* _Stored data_
▬▬▬▬▬▬▬▬▬▬
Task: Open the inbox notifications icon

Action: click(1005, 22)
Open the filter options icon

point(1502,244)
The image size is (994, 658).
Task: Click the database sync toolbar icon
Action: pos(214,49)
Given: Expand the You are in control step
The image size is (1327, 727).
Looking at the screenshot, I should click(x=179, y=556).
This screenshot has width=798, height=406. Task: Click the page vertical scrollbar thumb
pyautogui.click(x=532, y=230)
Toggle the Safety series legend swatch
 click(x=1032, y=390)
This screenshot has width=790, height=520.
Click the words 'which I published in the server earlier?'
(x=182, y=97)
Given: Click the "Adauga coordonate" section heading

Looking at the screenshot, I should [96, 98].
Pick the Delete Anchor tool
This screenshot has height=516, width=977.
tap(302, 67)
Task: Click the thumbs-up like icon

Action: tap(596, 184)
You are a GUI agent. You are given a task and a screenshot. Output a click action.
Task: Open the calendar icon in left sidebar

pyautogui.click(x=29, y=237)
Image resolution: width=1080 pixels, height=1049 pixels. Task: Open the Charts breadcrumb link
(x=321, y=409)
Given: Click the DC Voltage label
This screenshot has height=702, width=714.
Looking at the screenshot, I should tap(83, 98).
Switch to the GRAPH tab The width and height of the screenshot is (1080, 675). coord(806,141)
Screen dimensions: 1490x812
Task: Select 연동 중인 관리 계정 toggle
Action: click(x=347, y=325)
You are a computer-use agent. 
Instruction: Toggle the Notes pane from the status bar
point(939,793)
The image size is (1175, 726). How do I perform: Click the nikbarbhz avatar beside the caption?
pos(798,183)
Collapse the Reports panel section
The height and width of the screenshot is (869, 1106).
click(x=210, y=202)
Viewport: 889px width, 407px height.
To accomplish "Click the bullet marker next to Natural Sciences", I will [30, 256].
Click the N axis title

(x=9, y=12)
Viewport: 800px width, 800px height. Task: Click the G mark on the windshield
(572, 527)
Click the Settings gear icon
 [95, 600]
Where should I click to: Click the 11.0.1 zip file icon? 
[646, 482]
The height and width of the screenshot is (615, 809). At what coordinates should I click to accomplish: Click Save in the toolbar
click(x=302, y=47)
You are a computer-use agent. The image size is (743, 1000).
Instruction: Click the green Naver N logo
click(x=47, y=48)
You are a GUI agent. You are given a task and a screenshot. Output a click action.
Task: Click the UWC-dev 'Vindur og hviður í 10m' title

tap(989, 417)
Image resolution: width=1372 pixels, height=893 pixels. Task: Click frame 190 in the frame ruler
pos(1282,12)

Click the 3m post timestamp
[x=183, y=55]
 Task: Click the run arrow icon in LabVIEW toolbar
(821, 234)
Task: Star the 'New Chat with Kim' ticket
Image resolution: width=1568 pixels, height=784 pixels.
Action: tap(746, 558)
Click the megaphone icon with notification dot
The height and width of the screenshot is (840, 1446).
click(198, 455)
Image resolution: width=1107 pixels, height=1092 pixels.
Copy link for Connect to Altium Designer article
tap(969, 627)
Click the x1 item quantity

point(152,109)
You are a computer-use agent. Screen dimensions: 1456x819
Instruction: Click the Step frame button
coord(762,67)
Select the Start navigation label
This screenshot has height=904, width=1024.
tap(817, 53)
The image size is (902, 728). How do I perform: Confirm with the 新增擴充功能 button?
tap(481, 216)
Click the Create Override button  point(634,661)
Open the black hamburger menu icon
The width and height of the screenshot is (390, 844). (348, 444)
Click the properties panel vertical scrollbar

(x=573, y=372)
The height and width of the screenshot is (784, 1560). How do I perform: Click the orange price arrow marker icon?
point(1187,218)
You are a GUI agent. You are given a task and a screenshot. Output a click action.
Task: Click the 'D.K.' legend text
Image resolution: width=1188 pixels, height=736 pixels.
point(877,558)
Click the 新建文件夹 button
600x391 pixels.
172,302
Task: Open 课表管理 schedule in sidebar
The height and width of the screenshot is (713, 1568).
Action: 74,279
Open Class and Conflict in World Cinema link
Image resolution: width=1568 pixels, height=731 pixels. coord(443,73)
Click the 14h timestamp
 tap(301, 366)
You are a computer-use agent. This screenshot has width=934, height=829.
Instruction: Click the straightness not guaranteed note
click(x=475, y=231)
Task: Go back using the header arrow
▬▬▬▬▬▬▬▬▬▬
* _What the task requires_
Copy out the data above verbatim, keeping every line in its original order and form.

* _Exercise response_
Task: Open the inbox notifications icon

Action: click(1005, 22)
Open the filter options icon

point(1502,244)
The image size is (994, 658).
Task: Click the database sync toolbar icon
Action: pos(214,49)
Given: Expand the You are in control step
The image size is (1327, 727).
Looking at the screenshot, I should click(x=179, y=556).
This screenshot has width=798, height=406. Task: Click the page vertical scrollbar thumb
pyautogui.click(x=532, y=230)
Toggle the Safety series legend swatch
 click(x=1032, y=390)
This screenshot has width=790, height=520.
Click the words 'which I published in the server earlier?'
(x=182, y=97)
Given: Click the "Adauga coordonate" section heading

Looking at the screenshot, I should [96, 98].
Pick the Delete Anchor tool
This screenshot has height=516, width=977.
tap(302, 67)
Task: Click the thumbs-up like icon

Action: tap(596, 184)
You are a GUI agent. You are given a task and a screenshot. Output a click action.
Task: Open the calendar icon in left sidebar

pyautogui.click(x=29, y=237)
Image resolution: width=1080 pixels, height=1049 pixels. Task: Open the Charts breadcrumb link
(x=321, y=409)
Given: Click the DC Voltage label
This screenshot has height=702, width=714.
Looking at the screenshot, I should tap(83, 98).
Switch to the GRAPH tab The width and height of the screenshot is (1080, 675). coord(806,141)
Screen dimensions: 1490x812
Task: Select 연동 중인 관리 계정 toggle
Action: click(x=347, y=325)
You are a computer-use agent. 
Instruction: Toggle the Notes pane from the status bar
point(939,793)
The image size is (1175, 726). How do I perform: Click the nikbarbhz avatar beside the caption?
pos(798,183)
Collapse the Reports panel section
The height and width of the screenshot is (869, 1106).
click(x=210, y=202)
Viewport: 889px width, 407px height.
To accomplish "Click the bullet marker next to Natural Sciences", I will [30, 256].
Click the N axis title

(x=9, y=12)
Viewport: 800px width, 800px height. Task: Click the G mark on the windshield
(572, 527)
Click the Settings gear icon
 [95, 600]
Where should I click to: Click the 11.0.1 zip file icon? 
[646, 482]
The height and width of the screenshot is (615, 809). At what coordinates should I click to accomplish: Click Save in the toolbar
click(x=302, y=47)
You are a computer-use agent. The image size is (743, 1000).
Instruction: Click the green Naver N logo
click(x=47, y=48)
You are a GUI agent. You are given a task and a screenshot. Output a click action.
Task: Click the UWC-dev 'Vindur og hviður í 10m' title

tap(989, 417)
Image resolution: width=1372 pixels, height=893 pixels. Task: Click frame 190 in the frame ruler
pos(1282,12)

Click the 3m post timestamp
[x=183, y=55]
 Task: Click the run arrow icon in LabVIEW toolbar
(821, 234)
Task: Star the 'New Chat with Kim' ticket
Image resolution: width=1568 pixels, height=784 pixels.
Action: tap(746, 558)
Click the megaphone icon with notification dot
The height and width of the screenshot is (840, 1446).
click(198, 455)
Image resolution: width=1107 pixels, height=1092 pixels.
Copy link for Connect to Altium Designer article
tap(969, 627)
Click the x1 item quantity

point(152,109)
You are a computer-use agent. Screen dimensions: 1456x819
Instruction: Click the Step frame button
coord(762,67)
Select the Start navigation label
This screenshot has height=904, width=1024.
tap(817, 53)
The image size is (902, 728). How do I perform: Confirm with the 新增擴充功能 button?
tap(481, 216)
Click the Create Override button  point(634,661)
Open the black hamburger menu icon
The width and height of the screenshot is (390, 844). (348, 444)
Click the properties panel vertical scrollbar

(x=573, y=372)
The height and width of the screenshot is (784, 1560). How do I perform: Click the orange price arrow marker icon?
point(1187,218)
You are a GUI agent. You are given a task and a screenshot. Output a click action.
Task: Click the 'D.K.' legend text
Image resolution: width=1188 pixels, height=736 pixels.
point(877,558)
Click the 新建文件夹 button
600x391 pixels.
172,302
Task: Open 课表管理 schedule in sidebar
The height and width of the screenshot is (713, 1568).
Action: 74,279
Open Class and Conflict in World Cinema link
Image resolution: width=1568 pixels, height=731 pixels. coord(443,73)
Click the 14h timestamp
 tap(301, 366)
You are a computer-use agent. This screenshot has width=934, height=829.
Instruction: Click the straightness not guaranteed note
click(x=475, y=231)
Task: Go back using the header arrow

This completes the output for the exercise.